Although heteroscedasticity is not too prominent in the latter case, there are
some deviating features in the scatter plot that require further analysis.
Figure 2: Global residual plots of residual values: an ideal case with
artificial data (left plot), and a more realistic plot from a test data set
(right plot).
As for interpreting the NQ-plot, ideally -i.e. for normally distributed
residuals- a straight line will be observed; any deviations from this line
indicate deviations from normality. It should be noted that, while any serious
heteroscedastic features should be avoided for further analysis, serious
deviations from normality, in the form of widened tails (like the ones we
observe in our test data set, Figure 4), can often be
acceptable due to the small amount of data points compared to the number of
parameters to be estimated. As explained later on, bootstrap methods are
advisable when serious heteroscedasticity or non-normality occurs in the
residual distribution.
Figure 3: Normal Quantile plots of residual values: an ideal case with
artificial data (left plot), and a more realistic plot from a test data set
(right plot).
More problematic, however, is an apparent heteroscedasticity caused by a
superposition of non-linear trends in the residuals for each combination of
major effects, indicating that the first assumption is not satisfied (i.e. a
linear model is not adequate for describing the data). All other plots on the
'Results' page are the residual plots for each specific array dye combination,
and can be used to assess this problem. When obvious curvilinear trends are
observed on these plots, remedial measures should be taken. The following
figures (a few array dye combinations from our test data) illustrate this
phenomenon.
Figure 4: A few detailed residual plots after analyzing the test data
set. C indicates condition number, A indicates array number, D
indicates dye number (Cy5=1 and Cy3=2 by default) and B indicates
batch number.
Remark that the plots on the result page are all in jpeg format. It is
possible, however, to study the plots in more detail on a separate page with
plot applets. The applets allow for zooming in and out, rescaling the axes and
printing of the individual plots.
Experimental design limitations
By using the above model, it is technically possible to normalize any type of
experimental design. This does not imply however, that the quality of the
normalization results is independent of the experimental design. In general,
the more replicates are measured for each gene-condition combination, the
better the estimated ANOVA parameters will be (which is not necessarely
expressed through a low error sum of squares!). This follows naturally from the
fact that each expression effect (the effect of interest, the
condition-affected change in intensity for each gene) is calculated from all
measurements of a single gene-condition combination (after being corrected for
the other experimental variations included in the model).
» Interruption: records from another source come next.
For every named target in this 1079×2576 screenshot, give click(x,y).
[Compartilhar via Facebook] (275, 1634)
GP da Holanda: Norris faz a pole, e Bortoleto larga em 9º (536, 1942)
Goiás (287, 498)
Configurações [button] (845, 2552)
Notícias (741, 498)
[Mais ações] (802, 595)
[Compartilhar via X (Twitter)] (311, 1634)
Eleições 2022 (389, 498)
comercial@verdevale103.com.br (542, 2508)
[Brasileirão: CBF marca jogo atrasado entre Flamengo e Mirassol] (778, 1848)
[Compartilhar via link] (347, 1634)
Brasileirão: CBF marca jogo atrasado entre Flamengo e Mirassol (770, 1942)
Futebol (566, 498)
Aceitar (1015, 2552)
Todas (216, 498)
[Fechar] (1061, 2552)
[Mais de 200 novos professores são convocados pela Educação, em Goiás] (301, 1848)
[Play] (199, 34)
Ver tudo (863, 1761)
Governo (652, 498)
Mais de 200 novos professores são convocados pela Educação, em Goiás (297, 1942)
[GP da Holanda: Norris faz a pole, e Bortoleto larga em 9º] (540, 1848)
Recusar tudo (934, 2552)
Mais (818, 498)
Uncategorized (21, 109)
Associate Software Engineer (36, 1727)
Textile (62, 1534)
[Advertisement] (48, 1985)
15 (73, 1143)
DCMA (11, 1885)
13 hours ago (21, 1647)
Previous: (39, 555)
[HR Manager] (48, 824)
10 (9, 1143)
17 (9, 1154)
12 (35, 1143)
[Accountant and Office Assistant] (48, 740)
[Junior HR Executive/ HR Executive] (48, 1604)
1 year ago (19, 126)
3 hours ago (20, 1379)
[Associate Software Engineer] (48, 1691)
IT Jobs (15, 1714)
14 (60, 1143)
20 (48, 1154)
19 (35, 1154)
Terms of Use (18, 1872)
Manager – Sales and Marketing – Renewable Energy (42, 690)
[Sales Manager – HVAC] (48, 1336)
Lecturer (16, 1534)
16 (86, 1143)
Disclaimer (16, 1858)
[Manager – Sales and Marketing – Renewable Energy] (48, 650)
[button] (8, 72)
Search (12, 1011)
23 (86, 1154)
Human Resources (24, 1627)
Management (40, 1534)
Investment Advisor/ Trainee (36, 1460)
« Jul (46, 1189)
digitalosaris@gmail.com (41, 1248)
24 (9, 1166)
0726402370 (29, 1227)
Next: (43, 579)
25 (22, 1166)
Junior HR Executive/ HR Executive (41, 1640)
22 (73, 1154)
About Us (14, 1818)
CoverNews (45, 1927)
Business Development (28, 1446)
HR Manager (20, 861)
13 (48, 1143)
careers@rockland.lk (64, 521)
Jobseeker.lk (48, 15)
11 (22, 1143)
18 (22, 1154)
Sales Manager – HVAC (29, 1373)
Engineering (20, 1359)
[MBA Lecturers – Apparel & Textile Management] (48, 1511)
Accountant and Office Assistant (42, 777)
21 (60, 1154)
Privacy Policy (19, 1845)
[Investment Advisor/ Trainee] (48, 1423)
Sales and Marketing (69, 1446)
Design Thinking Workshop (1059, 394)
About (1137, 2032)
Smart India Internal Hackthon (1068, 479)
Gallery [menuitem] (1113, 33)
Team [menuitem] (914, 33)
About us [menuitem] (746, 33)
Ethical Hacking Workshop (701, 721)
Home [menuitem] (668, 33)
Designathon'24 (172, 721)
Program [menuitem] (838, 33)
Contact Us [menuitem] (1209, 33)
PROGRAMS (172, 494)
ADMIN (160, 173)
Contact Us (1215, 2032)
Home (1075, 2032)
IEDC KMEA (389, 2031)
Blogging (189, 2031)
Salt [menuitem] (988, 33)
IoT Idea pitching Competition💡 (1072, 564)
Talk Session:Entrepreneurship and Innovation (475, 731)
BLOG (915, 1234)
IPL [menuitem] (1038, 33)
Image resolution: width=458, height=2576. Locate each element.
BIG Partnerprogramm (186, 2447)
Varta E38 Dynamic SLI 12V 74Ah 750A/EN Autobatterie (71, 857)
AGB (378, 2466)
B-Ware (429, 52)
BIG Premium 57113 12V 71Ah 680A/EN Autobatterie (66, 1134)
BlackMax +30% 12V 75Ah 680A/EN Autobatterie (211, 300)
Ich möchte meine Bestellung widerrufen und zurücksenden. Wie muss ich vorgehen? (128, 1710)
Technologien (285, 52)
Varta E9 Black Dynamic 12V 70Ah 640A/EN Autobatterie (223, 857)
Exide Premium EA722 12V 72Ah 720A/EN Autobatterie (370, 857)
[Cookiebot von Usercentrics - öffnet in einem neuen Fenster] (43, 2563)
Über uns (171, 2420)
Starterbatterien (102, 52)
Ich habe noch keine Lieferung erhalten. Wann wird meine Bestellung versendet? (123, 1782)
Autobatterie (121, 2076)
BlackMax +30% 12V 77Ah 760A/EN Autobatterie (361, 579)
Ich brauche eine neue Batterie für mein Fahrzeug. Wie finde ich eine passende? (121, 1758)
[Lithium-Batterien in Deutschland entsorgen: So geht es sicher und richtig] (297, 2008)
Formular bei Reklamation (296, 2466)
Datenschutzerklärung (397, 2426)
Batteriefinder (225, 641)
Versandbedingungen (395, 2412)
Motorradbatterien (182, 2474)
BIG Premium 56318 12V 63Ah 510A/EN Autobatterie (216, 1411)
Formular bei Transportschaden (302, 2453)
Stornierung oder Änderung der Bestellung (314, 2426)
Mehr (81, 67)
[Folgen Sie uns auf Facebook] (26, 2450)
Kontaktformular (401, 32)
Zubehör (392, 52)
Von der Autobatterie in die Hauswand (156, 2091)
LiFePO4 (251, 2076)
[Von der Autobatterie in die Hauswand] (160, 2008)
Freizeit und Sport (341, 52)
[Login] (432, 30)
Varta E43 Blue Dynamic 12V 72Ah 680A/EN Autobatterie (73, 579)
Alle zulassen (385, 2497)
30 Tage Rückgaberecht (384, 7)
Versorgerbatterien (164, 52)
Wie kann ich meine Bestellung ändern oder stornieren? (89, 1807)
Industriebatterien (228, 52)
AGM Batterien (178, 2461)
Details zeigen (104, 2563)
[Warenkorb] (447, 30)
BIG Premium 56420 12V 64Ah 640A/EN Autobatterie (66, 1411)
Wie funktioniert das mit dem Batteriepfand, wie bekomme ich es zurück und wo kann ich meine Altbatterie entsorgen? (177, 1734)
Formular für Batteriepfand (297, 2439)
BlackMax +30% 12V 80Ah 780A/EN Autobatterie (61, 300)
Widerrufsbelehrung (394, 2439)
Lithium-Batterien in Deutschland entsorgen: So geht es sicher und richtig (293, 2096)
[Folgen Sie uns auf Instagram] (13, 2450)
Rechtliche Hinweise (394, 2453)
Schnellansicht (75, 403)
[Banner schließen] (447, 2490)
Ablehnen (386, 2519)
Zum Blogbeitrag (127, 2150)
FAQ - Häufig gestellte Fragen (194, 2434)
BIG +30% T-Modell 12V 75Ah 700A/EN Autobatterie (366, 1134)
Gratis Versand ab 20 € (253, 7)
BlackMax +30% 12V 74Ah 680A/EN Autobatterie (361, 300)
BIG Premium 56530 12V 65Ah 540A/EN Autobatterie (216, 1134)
As a rule of thumb,
we would suggest that each gene-condition combination is meaured at least
twice as to ensure a residual is obtained for each measurement (this is
especially important when the residuals are later to be used as a statistical
measure for e.g. selecting genes with significant change in expression). There
are no strict regulations as to how these replications should be incorporated
in the experimental design. However, in order to avoid partial confounding of
effects, it may be wiser to ensure that experimental sources of variation are
different from one replicate to the next. For instance, a dye swap experiment
(replicates measured on different array and in different dye) may be more
informative than simply repeating all measurements on a different array (same
dye) or multiple spotting on the same array (same array, same dye).
To illustrate how the lack of replicates can lead to bad error estimation (due
to the lack of residuals), we normilized the Spellman data set (Spellman
et al., 1998). This experiment was a so-called 'reference
design'. Eighteen arrays were used to test eighteen timepoints of the yeats
cell-cycle (measurements in red); each array used the same 'control' condition
(measurements in green). Since there was no multiple spotting, all
gene-condition combinations measured in red were only measured once, while the
combination of each gene with the nineteenth condition (i.e. the control
condition, always measured in green) were measured seven times each (once on
each array). This results in partial residual plots for each array as the one
illustrated below (Figure 5). There are no residuals for any of the measurements in red.
Valuable biological interpretations may still be obtained from analyzing the expression
effects (after all, they are normalized with respect to various experimental
sources of variation), but using the obtained residuals for further statistical
inference may prove detrimental.
Figure 5: Detailed residual plots of the fifteenth array after analyzing
the Spellman data set. C indicates condition number, A indicates
array number, D indicates dye number (Cy5=1 and Cy3=2 by default) and B
indicates batch number.
With respect to problematic experimental designs, we would like to remark that
using MARAN for normalizing dedicated chips will very likely give
unsatisfactory results. Dedicated chips contain only a subset of genes, which
are of specific interest for the conditions tested. Of course, it is generally
impossible to normalize data from dedicated chips with any global normalization
method (i.e. a method that assumes that roughly equal amounts of genes are up-
vs. downregulated from one condition to the next).
REMEDIAL
MEASURES
Loess-fit for alleviating non-linear residual trends
A remedial measure for non-linear effects in the dataset has previously been
described by Yang et al., 2002. This Loess-based
method has been made available in the MARAN web application ('Loess' page). The
'Loess' page can be accessed directly or after inspecting the results of an
initial fit. This procedure wille generate a new dataset from your data, on
which the ANOVA model can be fitted (as a consequence of this procedure, dye
effects will be zero after performing the loess fit and the ANOVA model). It is
important to keep in mind that a Loess-fit based correction for non-linearities
is performed in the dye direction, separately for each array. This implies
that, for complex experimental designs, non-linearities across arrays or
conditions cannot be completely alleviated. Figure 6 below
shows how performing a Loess fit can completely alleviate observed
non-linearities in some cases, while not in other.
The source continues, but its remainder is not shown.